POLITICS

Businesses 'Driven By Greed', Warns Labour's Stephen Timms

12/03/2014 10:41 GMT | Updated 12/03/2014 14:59 GMT
Stuart Wilson via Getty Images
LONDON, UNITED KINGDOM - NOVEMBER 15: Stephen Timms MP attend ceremony to honor Brahmrishi Shree Kumar Swamiji at House of Commons on November 15, 2011 in London, England. (Photo by Stuart Wilson/Getty Images for His Holiness Brahmrishi Shree Kumar Swamiji)

Labour frontbencher Stephen Timms has accused businesses of being "driven by greed" and warned that unethical practises were "the natural way that capitalism operates".

The shadow employment minister admitted that some firms behaved ethically but that Labour needed to be on guard against unethical behaviour. Timms was speaking at a Fabian conference on "responsible capitalism" on Saturday.

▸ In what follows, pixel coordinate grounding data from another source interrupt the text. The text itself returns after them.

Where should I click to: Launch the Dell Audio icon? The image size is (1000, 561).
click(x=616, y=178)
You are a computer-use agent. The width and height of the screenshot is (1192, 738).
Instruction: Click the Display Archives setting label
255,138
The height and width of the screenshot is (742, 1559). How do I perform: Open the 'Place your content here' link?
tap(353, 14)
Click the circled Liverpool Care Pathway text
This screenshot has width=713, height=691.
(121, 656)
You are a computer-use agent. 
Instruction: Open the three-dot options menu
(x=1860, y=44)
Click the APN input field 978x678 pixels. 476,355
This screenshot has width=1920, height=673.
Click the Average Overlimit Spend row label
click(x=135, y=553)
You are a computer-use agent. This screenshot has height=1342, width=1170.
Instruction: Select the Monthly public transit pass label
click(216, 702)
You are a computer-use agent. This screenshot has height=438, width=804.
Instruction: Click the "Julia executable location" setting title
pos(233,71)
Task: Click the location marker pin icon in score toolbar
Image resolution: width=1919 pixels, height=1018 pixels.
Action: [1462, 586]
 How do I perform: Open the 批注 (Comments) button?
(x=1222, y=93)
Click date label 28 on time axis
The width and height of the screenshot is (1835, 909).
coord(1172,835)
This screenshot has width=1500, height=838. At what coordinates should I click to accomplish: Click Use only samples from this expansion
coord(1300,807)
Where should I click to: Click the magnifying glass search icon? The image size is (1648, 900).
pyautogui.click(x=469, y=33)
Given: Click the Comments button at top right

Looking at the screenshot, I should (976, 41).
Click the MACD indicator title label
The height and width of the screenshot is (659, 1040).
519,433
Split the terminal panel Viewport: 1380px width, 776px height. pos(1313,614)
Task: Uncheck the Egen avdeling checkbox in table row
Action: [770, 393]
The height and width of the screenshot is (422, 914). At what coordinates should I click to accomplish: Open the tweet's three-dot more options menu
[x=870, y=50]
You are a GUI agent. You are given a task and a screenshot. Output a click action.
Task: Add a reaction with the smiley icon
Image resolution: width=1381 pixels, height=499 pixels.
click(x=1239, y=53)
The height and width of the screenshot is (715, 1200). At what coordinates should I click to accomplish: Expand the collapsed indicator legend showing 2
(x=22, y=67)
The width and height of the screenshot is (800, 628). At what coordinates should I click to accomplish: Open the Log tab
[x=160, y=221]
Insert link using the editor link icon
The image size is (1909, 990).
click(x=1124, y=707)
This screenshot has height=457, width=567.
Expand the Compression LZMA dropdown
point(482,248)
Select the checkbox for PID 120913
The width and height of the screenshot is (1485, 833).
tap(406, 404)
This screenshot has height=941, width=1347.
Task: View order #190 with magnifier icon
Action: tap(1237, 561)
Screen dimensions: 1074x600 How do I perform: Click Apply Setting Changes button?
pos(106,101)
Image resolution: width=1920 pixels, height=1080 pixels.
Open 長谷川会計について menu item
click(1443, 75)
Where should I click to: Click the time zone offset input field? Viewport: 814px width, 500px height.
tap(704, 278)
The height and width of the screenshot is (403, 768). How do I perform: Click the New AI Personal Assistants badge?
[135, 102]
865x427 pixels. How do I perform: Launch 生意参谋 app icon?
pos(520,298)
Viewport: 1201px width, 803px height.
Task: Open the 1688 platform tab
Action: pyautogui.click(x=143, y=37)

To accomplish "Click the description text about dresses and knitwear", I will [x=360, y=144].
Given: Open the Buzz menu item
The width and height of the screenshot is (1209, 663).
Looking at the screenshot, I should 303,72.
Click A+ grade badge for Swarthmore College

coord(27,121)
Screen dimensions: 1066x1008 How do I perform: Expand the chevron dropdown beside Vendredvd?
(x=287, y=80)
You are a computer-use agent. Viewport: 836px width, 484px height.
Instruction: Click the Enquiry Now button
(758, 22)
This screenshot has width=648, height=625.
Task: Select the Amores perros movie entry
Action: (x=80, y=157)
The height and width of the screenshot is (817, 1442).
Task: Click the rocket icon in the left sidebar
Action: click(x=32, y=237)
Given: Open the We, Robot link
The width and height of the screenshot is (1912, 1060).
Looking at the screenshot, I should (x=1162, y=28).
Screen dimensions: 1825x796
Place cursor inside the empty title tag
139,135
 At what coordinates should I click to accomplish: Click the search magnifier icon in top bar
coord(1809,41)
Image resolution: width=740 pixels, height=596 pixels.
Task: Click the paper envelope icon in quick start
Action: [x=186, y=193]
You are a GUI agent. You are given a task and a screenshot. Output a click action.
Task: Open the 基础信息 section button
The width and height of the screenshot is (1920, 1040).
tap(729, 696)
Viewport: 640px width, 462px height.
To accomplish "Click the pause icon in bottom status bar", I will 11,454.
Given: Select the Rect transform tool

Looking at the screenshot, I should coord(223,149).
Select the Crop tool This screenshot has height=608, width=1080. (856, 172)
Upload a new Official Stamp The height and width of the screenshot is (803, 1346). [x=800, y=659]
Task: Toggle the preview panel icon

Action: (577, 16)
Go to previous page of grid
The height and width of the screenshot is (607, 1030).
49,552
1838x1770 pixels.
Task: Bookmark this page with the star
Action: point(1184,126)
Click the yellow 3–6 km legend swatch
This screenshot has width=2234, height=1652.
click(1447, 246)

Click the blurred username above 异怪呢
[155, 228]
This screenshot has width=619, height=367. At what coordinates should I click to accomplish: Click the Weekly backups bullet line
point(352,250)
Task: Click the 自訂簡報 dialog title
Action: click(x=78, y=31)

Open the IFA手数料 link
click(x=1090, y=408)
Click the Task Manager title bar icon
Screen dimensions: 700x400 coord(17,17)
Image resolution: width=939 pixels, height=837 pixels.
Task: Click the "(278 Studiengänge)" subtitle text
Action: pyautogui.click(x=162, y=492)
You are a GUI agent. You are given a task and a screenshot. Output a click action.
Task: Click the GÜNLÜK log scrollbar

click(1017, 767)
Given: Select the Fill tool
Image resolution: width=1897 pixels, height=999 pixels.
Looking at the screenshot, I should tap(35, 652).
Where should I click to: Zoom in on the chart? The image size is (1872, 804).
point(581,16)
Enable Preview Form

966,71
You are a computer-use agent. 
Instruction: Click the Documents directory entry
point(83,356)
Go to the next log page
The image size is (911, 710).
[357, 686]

Timms' remarks have drawn a furious response from the Institute of Directors business group, with a spokesman telling HuffPostUK that his comments were "dangerously simplistic".

The spokesman added: "Capitalism has done more to improve the lives of millions of people around the world than other economic system yet devised.

“It is the responsibility of governments to set up the legal framework in which businesses operate, not to produce broad negative generalisations. Can Timms divide all companies into two neat piles labelled ‘predator’ and ‘producer’? It would be a more valuable use of the Shadow Minister’s time to consider how he would improve our economy to make it more transparent and competitive for consumers and businesses alike. “

Tory MP Nadhim Zahawi, member of the No 10 policy board, told the Times: “It’s no wonder Labour have no plan when their policy for jobs comes from someone who thinks businesses are predators.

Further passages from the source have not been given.